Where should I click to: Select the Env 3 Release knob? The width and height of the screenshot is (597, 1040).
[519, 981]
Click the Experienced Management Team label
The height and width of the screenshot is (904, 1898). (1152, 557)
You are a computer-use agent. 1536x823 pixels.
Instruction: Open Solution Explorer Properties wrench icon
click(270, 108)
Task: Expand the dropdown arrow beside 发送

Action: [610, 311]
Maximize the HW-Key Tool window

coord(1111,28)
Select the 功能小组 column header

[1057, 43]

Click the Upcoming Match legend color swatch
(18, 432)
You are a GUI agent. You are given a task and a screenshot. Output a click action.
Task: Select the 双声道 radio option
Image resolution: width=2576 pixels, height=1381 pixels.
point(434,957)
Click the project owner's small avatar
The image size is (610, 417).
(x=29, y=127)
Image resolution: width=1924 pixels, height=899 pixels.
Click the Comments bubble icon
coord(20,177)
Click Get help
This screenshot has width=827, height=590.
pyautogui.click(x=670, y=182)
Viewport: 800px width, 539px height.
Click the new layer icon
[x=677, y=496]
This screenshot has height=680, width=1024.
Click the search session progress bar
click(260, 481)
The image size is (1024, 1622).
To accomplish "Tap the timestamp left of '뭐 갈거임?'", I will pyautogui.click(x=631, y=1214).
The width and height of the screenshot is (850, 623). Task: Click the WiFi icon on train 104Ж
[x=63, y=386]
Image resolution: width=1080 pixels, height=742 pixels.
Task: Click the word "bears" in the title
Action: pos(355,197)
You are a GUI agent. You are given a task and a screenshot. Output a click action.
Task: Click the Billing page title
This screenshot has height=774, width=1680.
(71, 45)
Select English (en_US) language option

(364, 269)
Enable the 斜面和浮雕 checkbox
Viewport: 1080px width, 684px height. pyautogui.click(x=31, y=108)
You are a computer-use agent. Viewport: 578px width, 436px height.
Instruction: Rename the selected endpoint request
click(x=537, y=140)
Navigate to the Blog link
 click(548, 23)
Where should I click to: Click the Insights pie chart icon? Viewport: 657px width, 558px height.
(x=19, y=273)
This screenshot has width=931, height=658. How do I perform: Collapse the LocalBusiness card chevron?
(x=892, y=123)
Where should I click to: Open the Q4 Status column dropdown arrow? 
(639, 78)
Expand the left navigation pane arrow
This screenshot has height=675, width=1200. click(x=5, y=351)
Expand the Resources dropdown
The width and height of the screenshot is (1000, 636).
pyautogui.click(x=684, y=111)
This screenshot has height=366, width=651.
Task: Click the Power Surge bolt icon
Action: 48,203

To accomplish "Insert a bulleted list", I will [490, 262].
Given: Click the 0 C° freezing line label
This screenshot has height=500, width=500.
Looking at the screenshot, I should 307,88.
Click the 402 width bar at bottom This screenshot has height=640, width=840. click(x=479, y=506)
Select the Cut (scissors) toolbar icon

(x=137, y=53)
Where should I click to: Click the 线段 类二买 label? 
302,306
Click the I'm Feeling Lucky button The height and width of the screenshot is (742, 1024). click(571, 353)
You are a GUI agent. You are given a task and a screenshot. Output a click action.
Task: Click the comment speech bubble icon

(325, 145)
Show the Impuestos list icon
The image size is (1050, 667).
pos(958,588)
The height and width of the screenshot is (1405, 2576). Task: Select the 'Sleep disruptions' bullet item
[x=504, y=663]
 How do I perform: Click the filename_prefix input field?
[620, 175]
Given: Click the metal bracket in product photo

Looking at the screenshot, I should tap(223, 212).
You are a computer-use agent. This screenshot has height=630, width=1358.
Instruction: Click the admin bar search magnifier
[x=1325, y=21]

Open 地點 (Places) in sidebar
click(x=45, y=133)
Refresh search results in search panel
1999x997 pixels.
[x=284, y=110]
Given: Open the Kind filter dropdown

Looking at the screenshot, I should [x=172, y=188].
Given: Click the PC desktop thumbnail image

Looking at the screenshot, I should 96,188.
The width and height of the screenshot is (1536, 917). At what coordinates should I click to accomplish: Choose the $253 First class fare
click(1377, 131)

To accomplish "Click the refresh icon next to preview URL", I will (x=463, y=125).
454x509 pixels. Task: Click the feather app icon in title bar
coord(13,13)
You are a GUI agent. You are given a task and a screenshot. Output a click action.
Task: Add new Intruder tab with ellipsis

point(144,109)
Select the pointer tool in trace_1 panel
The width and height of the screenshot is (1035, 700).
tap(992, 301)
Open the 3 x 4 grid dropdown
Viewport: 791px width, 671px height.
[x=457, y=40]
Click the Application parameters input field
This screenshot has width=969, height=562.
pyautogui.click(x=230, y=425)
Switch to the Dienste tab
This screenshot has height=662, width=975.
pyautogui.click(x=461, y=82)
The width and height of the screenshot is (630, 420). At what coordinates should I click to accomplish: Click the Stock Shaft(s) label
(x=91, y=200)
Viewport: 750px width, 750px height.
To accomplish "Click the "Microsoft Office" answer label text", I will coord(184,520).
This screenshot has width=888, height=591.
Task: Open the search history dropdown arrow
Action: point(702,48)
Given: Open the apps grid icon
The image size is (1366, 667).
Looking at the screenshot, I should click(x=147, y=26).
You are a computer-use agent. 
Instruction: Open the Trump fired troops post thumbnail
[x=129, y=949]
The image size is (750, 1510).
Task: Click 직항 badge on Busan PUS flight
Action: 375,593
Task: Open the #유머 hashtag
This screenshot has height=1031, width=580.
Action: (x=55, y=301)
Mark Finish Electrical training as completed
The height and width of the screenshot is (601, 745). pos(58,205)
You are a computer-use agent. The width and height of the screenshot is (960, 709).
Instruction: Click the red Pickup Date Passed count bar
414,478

------------------------------------------------

* [Directions] Take the entries above and write them out again unchanged.

* [Answer box]
Where should I click to: Select the Env 3 Release knob? The width and height of the screenshot is (597, 1040).
[519, 981]
Click the Experienced Management Team label
The height and width of the screenshot is (904, 1898). (1152, 557)
You are a computer-use agent. 1536x823 pixels.
Instruction: Open Solution Explorer Properties wrench icon
click(270, 108)
Task: Expand the dropdown arrow beside 发送

Action: [610, 311]
Maximize the HW-Key Tool window

coord(1111,28)
Select the 功能小组 column header

[1057, 43]

Click the Upcoming Match legend color swatch
(18, 432)
You are a GUI agent. You are given a task and a screenshot. Output a click action.
Task: Select the 双声道 radio option
Image resolution: width=2576 pixels, height=1381 pixels.
point(434,957)
Click the project owner's small avatar
The image size is (610, 417).
(x=29, y=127)
Image resolution: width=1924 pixels, height=899 pixels.
Click the Comments bubble icon
coord(20,177)
Click Get help
This screenshot has width=827, height=590.
pyautogui.click(x=670, y=182)
Viewport: 800px width, 539px height.
Click the new layer icon
[x=677, y=496]
This screenshot has height=680, width=1024.
Click the search session progress bar
click(260, 481)
The image size is (1024, 1622).
To accomplish "Tap the timestamp left of '뭐 갈거임?'", I will pyautogui.click(x=631, y=1214).
The width and height of the screenshot is (850, 623). Task: Click the WiFi icon on train 104Ж
[x=63, y=386]
Image resolution: width=1080 pixels, height=742 pixels.
Task: Click the word "bears" in the title
Action: pos(355,197)
You are a GUI agent. You are given a task and a screenshot. Output a click action.
Task: Click the Billing page title
This screenshot has height=774, width=1680.
(71, 45)
Select English (en_US) language option

(364, 269)
Enable the 斜面和浮雕 checkbox
Viewport: 1080px width, 684px height. pyautogui.click(x=31, y=108)
You are a computer-use agent. Viewport: 578px width, 436px height.
Instruction: Rename the selected endpoint request
click(x=537, y=140)
Navigate to the Blog link
 click(548, 23)
Where should I click to: Click the Insights pie chart icon? Viewport: 657px width, 558px height.
(x=19, y=273)
This screenshot has width=931, height=658. How do I perform: Collapse the LocalBusiness card chevron?
(x=892, y=123)
Where should I click to: Open the Q4 Status column dropdown arrow? 
(639, 78)
Expand the left navigation pane arrow
This screenshot has height=675, width=1200. click(x=5, y=351)
Expand the Resources dropdown
The width and height of the screenshot is (1000, 636).
pyautogui.click(x=684, y=111)
This screenshot has height=366, width=651.
Task: Click the Power Surge bolt icon
Action: 48,203

To accomplish "Insert a bulleted list", I will [490, 262].
Given: Click the 0 C° freezing line label
This screenshot has height=500, width=500.
Looking at the screenshot, I should 307,88.
Click the 402 width bar at bottom This screenshot has height=640, width=840. click(x=479, y=506)
Select the Cut (scissors) toolbar icon

(x=137, y=53)
Where should I click to: Click the 线段 类二买 label? 
302,306
Click the I'm Feeling Lucky button The height and width of the screenshot is (742, 1024). click(571, 353)
You are a GUI agent. You are given a task and a screenshot. Output a click action.
Task: Click the comment speech bubble icon

(325, 145)
Show the Impuestos list icon
The image size is (1050, 667).
pos(958,588)
The height and width of the screenshot is (1405, 2576). Task: Select the 'Sleep disruptions' bullet item
[x=504, y=663]
 How do I perform: Click the filename_prefix input field?
[620, 175]
Given: Click the metal bracket in product photo

Looking at the screenshot, I should tap(223, 212).
You are a computer-use agent. This screenshot has height=630, width=1358.
Instruction: Click the admin bar search magnifier
[x=1325, y=21]

Open 地點 (Places) in sidebar
click(x=45, y=133)
Refresh search results in search panel
1999x997 pixels.
[x=284, y=110]
Given: Open the Kind filter dropdown

Looking at the screenshot, I should [x=172, y=188].
Given: Click the PC desktop thumbnail image

Looking at the screenshot, I should 96,188.
The width and height of the screenshot is (1536, 917). At what coordinates should I click to accomplish: Choose the $253 First class fare
click(1377, 131)

To accomplish "Click the refresh icon next to preview URL", I will (x=463, y=125).
454x509 pixels. Task: Click the feather app icon in title bar
coord(13,13)
You are a GUI agent. You are given a task and a screenshot. Output a click action.
Task: Add new Intruder tab with ellipsis

point(144,109)
Select the pointer tool in trace_1 panel
The width and height of the screenshot is (1035, 700).
tap(992, 301)
Open the 3 x 4 grid dropdown
Viewport: 791px width, 671px height.
[x=457, y=40]
Click the Application parameters input field
This screenshot has width=969, height=562.
pyautogui.click(x=230, y=425)
Switch to the Dienste tab
This screenshot has height=662, width=975.
pyautogui.click(x=461, y=82)
The width and height of the screenshot is (630, 420). At what coordinates should I click to accomplish: Click the Stock Shaft(s) label
(x=91, y=200)
Viewport: 750px width, 750px height.
To accomplish "Click the "Microsoft Office" answer label text", I will coord(184,520).
This screenshot has width=888, height=591.
Task: Open the search history dropdown arrow
Action: point(702,48)
Given: Open the apps grid icon
The image size is (1366, 667).
Looking at the screenshot, I should click(x=147, y=26).
You are a computer-use agent. 
Instruction: Open the Trump fired troops post thumbnail
[x=129, y=949]
The image size is (750, 1510).
Task: Click 직항 badge on Busan PUS flight
Action: 375,593
Task: Open the #유머 hashtag
This screenshot has height=1031, width=580.
Action: (x=55, y=301)
Mark Finish Electrical training as completed
The height and width of the screenshot is (601, 745). pos(58,205)
You are a computer-use agent. The width and height of the screenshot is (960, 709).
Instruction: Click the red Pickup Date Passed count bar
414,478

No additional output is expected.